In partnership with Home Office minister Sarah Newton MP, the British Retail Consortium (BRC) has just launched a Cyber Security Toolkit that will provide retail businesses of all sizes with a practical, step-by-step guide to prevent and manage cyber security threats and protect the customers whom they serve.
For retailers, the online market has seen huge growth in recent years with online sales expanding by around 10% to 15% each year. The same period has seen the parallel rise of ever-more elaborate forms of cyber-related crimes such as ‘doxing’, ‘whaling’ and ‘spoofing’ against both retail businesses and online shoppers.
In developing this new toolkit, the BRC and its members were driven by a desire to keep pace with the evolving risks associated with operating online and also to ensure they meet customer expectations around the protection of personal data.
The toolkit’s recommendations to retail businesses include establishing cyber security as a Board-level issue, retail-specific information-sharing, completing a cyber security risk assessment and creating an incident response plan. The toolkit also provides a guide to preparing for, responding to, recovering from and reviewing cyber attacks.
Consumers spend approximately one in every four pounds online. According to the BRC’s Retail Crime Survey for 2016, an estimated 53% of all reported fraud in the retail industry is cyber-enabled, which represents a total direct cost of around £100 million.
Know-how, guidance and practical support
Hugo Rosemont, policy advisor on crime and security at the BRC, told Risk UK: “The UK is one of the leading e-commerce markets in the world. The BRC Cyber Security Toolkit is designed to equip British retailers with the know-how, guidance and practical support that will help the industry to stay ahead of the ever-evolving threats posed by cyber-related criminality.

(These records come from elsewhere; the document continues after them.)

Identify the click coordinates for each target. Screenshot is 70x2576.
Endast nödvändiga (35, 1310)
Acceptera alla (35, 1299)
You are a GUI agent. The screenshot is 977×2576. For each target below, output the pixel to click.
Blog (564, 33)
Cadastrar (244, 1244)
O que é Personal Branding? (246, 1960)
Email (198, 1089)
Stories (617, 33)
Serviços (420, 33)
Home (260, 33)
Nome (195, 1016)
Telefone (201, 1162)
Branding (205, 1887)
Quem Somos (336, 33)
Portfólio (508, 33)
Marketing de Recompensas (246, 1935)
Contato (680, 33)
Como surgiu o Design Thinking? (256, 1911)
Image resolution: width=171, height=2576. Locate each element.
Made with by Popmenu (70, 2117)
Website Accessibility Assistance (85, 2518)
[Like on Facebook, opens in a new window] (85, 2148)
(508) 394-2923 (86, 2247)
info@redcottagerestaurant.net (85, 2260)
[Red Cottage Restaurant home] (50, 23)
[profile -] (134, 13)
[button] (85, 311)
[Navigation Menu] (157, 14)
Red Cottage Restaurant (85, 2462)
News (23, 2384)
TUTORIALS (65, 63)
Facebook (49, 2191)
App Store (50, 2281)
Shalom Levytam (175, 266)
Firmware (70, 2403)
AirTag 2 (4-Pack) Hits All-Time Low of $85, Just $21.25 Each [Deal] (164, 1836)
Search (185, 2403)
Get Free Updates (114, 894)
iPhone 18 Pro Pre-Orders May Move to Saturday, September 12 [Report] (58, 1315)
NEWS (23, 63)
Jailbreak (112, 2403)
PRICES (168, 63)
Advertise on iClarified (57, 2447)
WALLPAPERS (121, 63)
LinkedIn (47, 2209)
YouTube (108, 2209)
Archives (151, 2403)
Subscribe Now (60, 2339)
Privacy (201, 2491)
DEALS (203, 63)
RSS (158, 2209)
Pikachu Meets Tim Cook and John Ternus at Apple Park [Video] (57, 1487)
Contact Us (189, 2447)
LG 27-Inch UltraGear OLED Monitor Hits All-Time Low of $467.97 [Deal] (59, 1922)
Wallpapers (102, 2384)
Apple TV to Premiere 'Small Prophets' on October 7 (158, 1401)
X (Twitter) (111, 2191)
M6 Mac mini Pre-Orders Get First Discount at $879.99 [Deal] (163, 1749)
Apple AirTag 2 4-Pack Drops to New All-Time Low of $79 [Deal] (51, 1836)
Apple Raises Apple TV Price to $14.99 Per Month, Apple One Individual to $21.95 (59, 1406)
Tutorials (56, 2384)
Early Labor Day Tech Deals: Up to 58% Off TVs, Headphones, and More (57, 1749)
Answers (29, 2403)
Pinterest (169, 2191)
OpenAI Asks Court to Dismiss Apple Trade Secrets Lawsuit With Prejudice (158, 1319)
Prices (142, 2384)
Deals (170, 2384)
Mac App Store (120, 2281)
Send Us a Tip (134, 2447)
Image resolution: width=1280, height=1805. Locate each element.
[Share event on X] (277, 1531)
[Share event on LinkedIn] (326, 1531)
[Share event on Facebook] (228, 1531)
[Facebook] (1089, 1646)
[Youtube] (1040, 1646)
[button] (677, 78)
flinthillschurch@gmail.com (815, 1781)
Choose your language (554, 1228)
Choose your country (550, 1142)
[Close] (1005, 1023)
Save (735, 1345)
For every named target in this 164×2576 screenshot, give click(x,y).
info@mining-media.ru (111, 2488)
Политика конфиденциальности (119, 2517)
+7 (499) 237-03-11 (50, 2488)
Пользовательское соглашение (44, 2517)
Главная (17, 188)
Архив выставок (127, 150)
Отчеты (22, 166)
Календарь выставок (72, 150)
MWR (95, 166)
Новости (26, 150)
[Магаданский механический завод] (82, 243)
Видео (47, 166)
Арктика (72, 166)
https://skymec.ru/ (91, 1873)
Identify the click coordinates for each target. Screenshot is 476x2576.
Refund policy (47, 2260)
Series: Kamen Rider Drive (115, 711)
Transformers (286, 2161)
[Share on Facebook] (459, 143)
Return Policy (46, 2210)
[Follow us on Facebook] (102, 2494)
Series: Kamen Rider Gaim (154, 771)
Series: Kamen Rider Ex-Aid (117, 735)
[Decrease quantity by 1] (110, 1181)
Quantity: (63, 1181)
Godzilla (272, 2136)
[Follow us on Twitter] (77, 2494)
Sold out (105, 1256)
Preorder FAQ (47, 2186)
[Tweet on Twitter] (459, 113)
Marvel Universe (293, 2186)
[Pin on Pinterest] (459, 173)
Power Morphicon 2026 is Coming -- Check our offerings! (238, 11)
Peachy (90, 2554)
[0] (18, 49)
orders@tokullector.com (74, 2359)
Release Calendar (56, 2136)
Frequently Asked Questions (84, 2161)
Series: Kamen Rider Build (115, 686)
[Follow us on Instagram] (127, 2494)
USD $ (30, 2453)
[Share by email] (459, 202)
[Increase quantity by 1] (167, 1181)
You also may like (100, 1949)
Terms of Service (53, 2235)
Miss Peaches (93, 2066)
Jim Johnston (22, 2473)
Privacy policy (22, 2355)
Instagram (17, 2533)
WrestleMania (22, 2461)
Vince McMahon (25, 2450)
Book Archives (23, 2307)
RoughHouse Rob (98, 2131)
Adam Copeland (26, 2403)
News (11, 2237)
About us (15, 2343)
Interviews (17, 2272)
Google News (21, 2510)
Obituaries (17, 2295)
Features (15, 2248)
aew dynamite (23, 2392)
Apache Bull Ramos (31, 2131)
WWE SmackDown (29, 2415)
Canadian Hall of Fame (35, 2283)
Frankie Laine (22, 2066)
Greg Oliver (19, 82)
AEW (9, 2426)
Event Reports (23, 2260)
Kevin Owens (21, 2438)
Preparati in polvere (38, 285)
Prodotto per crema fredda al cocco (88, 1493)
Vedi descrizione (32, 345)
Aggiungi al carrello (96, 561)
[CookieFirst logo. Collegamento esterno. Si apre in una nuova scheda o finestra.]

All parts of the retail industry have a large and growing stake in keeping customers safe and secure, and the industry is committed to ensuring that the strongest possible measures are in place – all the way through from prevention to incident response.”
Sarah Newton, the Minister for Vulnerability, Safeguarding and Countering Extremism at the Home Office, added: “The nature of crime is changing, and so the way in which we all work to tackle it must change, too. We’re already taking world-leading action to stamp out cyber crime and fraud, including investing £1.9 billion in cyber security over five years. As we’ve always said, though, the Government cannot fight the cyber criminals on its own. Businesses have a responsibility to take steps to protect themselves and their customers, which is why we’re delighted that the BRC has introduced its Cyber Security Toolkit to help retailers do just that.”
Dr Ian Levy, technical director at the National Cyber Security Centre, commented: “The retail sector is vital to the UK’s economic well-being and both the sector itself and its supply chain are increasingly reliant on online safety and security. The National Cyber Security Centre is delighted to be working with the BRC in finding innovative ways to make the UK a safe place for citizens, e-commerce, small businesses and large chains alike to transact their retail business online. We’re committed to giving individuals and businesses of all sizes the confidence to deliver success in our increasingly digitised economy, and we’re very pleased to support the introduction of this new toolkit.”